● **DOCUMENT PASSAGE**
******************************

At a large, vibrant place like Rutgers where options abound, it’s important to sometimes step back, contemplate your path, and be clear on how you want to move yourself forward. As you chart your course, be assured that wise guides and helping hands are ready with support. Help is always given at Rutgers to those who ask for it. So ask.
Advising Starts before Your First Semester
Once you’ve decided to attend Rutgers University–New Brunswick, you’ll be receiving a bit of mail, including invitations to attend academic planning and advising sessions with your school’s advisement deans, take some placement tests, and participate in New Student Orientation to get comfortable with the academic and social world of Rutgers. And don't miss our Tips for Undergraduates.
Chart Your Journey: Get Help All along the Way
Undergraduates: You can stop in at your school’s academic offices for advisement—and we strongly suggest you do—once you start your first semester and as you continue at Rutgers.
Graduate Students: Once you have gained some familiarity with Rutgers and worked out a general plan of study, you can continue to find support in your home department. Department advisers, professors, and peer mentors are also sources of guidance and aid.
Help in Life
Sometimes other aspects of life encroach on the life of the mind. If issues outside of the classroom are making it difficult for you to concentrate or focus, get some help. Visit one of our counseling centers or contact the dean of students office.
The Office of the Ombudsperson for Students serves as a final backstop for students with complex or difficult issues related to the university.
Students enrolled in the School of Arts and Sciences can see advisers in any of the four advising centers spread throughout the Rutgers–New Brunswick campuses. So there’s one nearby whatever campus you attend classes or live on. Make an appointment.
School of Environmental and Biological Sciences advisers clarify policies, help you consider major and minor courses of study, and alert you to certificate, study abroad, and other opportunities. First-year students are assigned advisers and strongly encouraged to meet with that adviser throughout the academic year.
Rutgers School of Nursing students can find contact information and help with everything from registration and course progression to clinical requirements and prerequisites.
Located in William Levine Hall on the Busch Campus, the office is the place for all pharmacy school students to get help with everything from orientation to scheduling classes to charting life after graduation.
With specialized advisers for first-year students, sophomores, juniors, seniors, and transfer students, the office can help with everything from planning to class scheduling to graduation requirements.
School of Communication and Information student services can answer general questions about programs, admissions, degree requirements, and much more. Faculty in your degree program can help you chart your plan of study and consider career goals.
Also known as “B100” after its room number in the main Engineering Building on the Busch Campus, the office helps everyone from interested high schoolers through those exploring postcollege paths. Got a question? Don’t hesitate to stop by.

******************************

● **INFORMATION PROVIDED**
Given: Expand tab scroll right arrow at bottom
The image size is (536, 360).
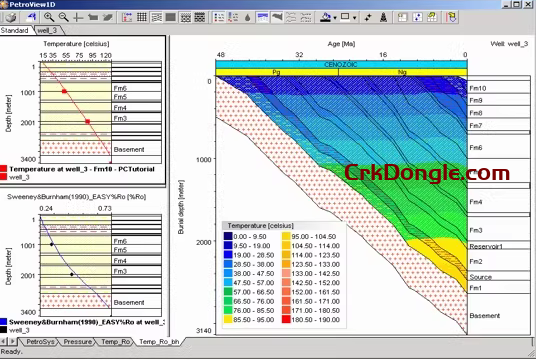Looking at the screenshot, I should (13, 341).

******************************

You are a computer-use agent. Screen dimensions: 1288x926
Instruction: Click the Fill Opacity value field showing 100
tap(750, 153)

******************************

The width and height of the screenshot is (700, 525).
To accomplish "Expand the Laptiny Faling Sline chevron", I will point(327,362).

******************************

● **REQUIRED TASKS**
A - In the Rutgers advising page, the office described in the sentence beginning "With specialized advisers" has specialized advisers for several groups of students. List every one of those groups.
B - Answer these questions using the Rutgers advising page:
(i) On which campus is William Levine Hall located?
(ii) How many advising centers are available to School of Arts and Sciences students?
(iii) What is the name "B100" taken from?
C - Write a continuation of the Rutgers advising page that begins right after its final sentence.

● **SOLVED TASKS**
A -
- First-year students
- Sophomores
- Juniors
- Seniors
- Transfer students

B -
(i) The Busch Campus.
(ii) Four.
(iii) Its room number in the main Engineering Building on the Busch Campus.

C -
Support for Non-Native English Speakers
Navigating Rutgers can be even more of a challenge if English is not your first language. International students can get support and brush up their language skills through the Program in American Language Studies.
In a tough class or need help sharpening skills or deepening understanding? Take advantage of learning centers and other services that can help keep you sailing smoothly through your coursework.
Rutgers' research librarians have a wide range of expertise across disciplines and can help you with sources, methods, tips, and techniques that will help make your research experience productive and fun. They provide walk-in assistance, individual research consultations by appointment, and assistance by telephone, by a regularly scheduled chat service, and through the Ask a Librarian email service.
Support in the Sciences
Rutgers’ writing centers provide tutoring for students enrolled in Writing Program classes. Tutors help students strengthen their reading and writing skills by asking them to practice under the supervision of a more experienced writer, who acts as a coach rather than an editor.
Students are tutored in the full range of expository writing:
- basic composition
- advanced research
- business and scientific writing courses
Rutgers–New Brunswick’s four learning centers help students develop the skills and approaches to succeed in their coursework. Services include academic coaching, study groups, peer tutoring, skills workshops, and technology-based learning programs.
Help for Nontraditional Students
If you're on a path other than the usual high school-to-college track, specialized academic support is available through the University College Community, the School of Arts and Sciences Office of Academic Services, and Office of Veteran and Military Programs and Services.
The Math and Science Learning Center provides formal and informal course support, course materials on reserve, a biology study room with microscopes, a computer lab, review sessions, and tutoring.
Online Tools for Coursework Help
In addition to forming peer study groups, students can download and listen to course materials, lectures, seminars, and more on Rutgers on iTunes, watch tutorials and presentations archived on the RU-tv website, and make use of the Ask a Librarian email service and instant messaging.
Log in to Sakai, an online Rutgers community platform for discussions with course professors and classmates.
Vying for nationally competitive fellowships such as the Fulbright, Goldwater, and Gates Cambridge is a demanding and exacting experience. The Office of Distinguished Fellowships offers intensive one-on-one guidance to students in all stages of the application and competition process.